A Study on the Impact of Data Augmentation for Training Convolutional Neural Networks in the Presence of Noisy Labels

Emeson Santana,Gustavo Carneiro,Filipe R. Cordeiro
DOI: https://doi.org/10.1109/SIBGRAPI55357.2022.9991791
2023-08-07
Abstract:Label noise is common in large real-world datasets, and its presence harms the training process of deep neural networks. Although several works have focused on the training strategies to address this problem, there are few studies that evaluate the impact of data augmentation as a design choice for training deep neural networks. In this work, we analyse the model robustness when using different data augmentations and their improvement on the training with the presence of noisy labels. We evaluate state-of-the-art and classical data augmentation strategies with different levels of synthetic noise for the datasets MNist, CIFAR-10, CIFAR-100, and the real-world dataset Clothing1M. We evaluate the methods using the accuracy metric. Results show that the appropriate selection of data augmentation can drastically improve the model robustness to label noise, increasing up to 177.84% of relative best test accuracy compared to the baseline with no augmentation, and an increase of up to 6% in absolute value with the state-of-the-art DivideMix training strategy.

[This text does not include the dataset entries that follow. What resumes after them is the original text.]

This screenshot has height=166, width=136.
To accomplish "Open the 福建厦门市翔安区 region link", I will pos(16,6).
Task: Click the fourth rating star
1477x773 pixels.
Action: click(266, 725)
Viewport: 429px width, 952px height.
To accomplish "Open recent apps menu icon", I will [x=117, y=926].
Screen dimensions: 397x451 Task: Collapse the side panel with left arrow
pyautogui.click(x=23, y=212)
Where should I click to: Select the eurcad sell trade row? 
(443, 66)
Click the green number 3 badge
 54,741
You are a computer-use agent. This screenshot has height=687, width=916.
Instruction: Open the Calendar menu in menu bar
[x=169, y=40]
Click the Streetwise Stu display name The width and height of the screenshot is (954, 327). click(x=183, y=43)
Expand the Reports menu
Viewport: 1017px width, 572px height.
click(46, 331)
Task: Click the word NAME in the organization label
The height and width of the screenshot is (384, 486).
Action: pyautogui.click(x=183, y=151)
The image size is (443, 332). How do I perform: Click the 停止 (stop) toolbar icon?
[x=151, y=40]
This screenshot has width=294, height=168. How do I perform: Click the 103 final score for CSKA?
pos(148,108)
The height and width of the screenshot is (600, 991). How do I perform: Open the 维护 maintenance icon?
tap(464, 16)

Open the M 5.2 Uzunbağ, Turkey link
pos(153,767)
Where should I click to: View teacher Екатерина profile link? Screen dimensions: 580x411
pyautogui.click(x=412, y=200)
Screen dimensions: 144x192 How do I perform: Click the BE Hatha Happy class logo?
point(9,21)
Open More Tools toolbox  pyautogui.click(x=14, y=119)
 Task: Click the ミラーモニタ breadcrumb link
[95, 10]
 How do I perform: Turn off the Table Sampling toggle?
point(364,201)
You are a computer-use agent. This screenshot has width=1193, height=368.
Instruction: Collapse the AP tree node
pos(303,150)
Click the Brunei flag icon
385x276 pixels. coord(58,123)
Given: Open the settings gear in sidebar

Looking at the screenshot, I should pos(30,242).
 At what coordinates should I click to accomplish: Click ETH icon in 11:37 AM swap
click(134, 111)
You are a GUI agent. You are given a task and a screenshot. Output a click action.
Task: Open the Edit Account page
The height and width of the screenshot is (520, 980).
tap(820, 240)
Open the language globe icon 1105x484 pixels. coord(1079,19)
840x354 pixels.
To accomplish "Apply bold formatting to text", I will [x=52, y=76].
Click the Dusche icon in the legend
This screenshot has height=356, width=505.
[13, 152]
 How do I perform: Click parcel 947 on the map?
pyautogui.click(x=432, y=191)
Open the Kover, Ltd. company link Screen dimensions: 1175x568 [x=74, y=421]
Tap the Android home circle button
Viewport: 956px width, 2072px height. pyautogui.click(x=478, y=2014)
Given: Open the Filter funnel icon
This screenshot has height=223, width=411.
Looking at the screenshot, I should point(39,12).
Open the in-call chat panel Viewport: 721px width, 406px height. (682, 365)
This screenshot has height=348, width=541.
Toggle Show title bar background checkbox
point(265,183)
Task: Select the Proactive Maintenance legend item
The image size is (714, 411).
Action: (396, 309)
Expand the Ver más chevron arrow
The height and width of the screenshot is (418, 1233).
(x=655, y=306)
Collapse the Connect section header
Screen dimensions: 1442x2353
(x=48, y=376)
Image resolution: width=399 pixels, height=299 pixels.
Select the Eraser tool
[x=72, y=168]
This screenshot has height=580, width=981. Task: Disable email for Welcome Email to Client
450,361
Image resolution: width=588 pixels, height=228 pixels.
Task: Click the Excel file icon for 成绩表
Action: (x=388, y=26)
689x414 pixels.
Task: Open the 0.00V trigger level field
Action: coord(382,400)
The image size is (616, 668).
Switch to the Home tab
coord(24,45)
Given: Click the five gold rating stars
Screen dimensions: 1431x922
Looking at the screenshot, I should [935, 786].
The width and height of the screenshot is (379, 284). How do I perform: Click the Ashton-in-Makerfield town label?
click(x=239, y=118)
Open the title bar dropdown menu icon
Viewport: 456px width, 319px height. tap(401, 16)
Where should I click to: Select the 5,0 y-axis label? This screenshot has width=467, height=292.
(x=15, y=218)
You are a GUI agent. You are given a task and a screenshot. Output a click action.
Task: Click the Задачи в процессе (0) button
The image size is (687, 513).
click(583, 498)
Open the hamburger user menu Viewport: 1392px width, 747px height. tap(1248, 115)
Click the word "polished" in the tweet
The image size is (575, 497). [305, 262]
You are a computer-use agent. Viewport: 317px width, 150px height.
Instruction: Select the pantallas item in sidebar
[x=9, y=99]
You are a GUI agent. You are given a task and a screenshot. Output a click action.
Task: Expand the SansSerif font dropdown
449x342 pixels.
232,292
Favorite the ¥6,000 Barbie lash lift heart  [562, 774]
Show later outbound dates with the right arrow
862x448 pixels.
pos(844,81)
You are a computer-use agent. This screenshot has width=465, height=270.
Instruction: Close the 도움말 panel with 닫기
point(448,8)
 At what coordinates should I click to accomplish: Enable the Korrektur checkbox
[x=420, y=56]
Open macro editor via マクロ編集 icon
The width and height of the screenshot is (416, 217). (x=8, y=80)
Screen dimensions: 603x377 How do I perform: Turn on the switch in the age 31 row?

Computer Vision and Pattern Recognition
What problem does this paper attempt to address?
This paper aims to study the impact of data augmentation on the training of Convolutional Neural Networks (CNNs) in the presence of noisy labels. Specifically, the authors analyze how different data augmentation methods affect the robustness of the model and explore which data augmentation strategies or combinations can improve model performance under varying levels of noisy labels. Various classical data augmentation methods and the latest data augmentation techniques were evaluated through experiments and their performances were compared across multiple datasets (including MNIST, CIFAR-10, CIFAR-100, and Clothing1M). The research results indicate that appropriate augmentation choices can significantly enhance the robustness of the model under noisy labels, with the best test accuracy relatively increasing by up to 177.84% and the absolute value increasing by up to 6% compared to methods without augmentation. This highlights the importance of data augmentation as a design decision, especially when dealing with datasets containing noisy labels.